When LTM sends traffic directly to the firewall, it appears the source IP is that of the device (laptops) and the firewall doesn't like it and drops packets after the initial handshake.
The traffic going via proxy_pool hits the proxy and gets routed back to LTM on the way to the internet since proxy nodes don't have direct access to the internet.
And in this case when LTM is passing the outgoing traffic to the firewall that it got from the proxy nodes and source IP is that of the proxy IP and the firewall allows those.
So somehow we need to use SNAT that will allow the packets that are directly going to firewall from LTM to the addresses that of the proxy IP. But we're not sure the way to achieve that. We tried several ways but none work.
Any help would be greatly appreciated - Chris_MillerSNATing it to the proxy's IP will likely cause issues when the response comes back to the firewall as the firewall will already have an arp entry for the proxy.
Does it have to be the proxy's IP or can it simply be an IP on the same subnet?

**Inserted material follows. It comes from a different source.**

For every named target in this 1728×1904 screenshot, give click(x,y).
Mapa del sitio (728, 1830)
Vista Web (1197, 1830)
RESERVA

Is this your design for outbound? Where the firewall allows the proxy's IP outbound but not the Client's?
Client -> Proxy -> LTM -> Firewall -> Internet - prabhat_73172Hi Chris,
Here is the outbound when going through proxy
client->LTM->proxy->LTM->firewall->internet
Here's the outbound when the irule directs the traffic directly to the internet
client->ltm->firewall->internet. - prabhat_73172Nevermind Chris. So it appears that basically the LTM itself was not able to route the traffic to these hosts that were being sent directly to the internet.
so we resloved those hosts to ip addresses and added the following in the bigip.conf
route 201.131.100.54 {
pool internet_pool
}
route 64.4.20.184 {
pool internet_pool
}
route 173.203.112.165 {
pool internet_pool
and also added a snat-pool in the irule.
And that worked.
This not a very good work around when the traffic goes through proxy and throws a error. But this can be used to determine whether its proxy or some other element in the call path causing the error.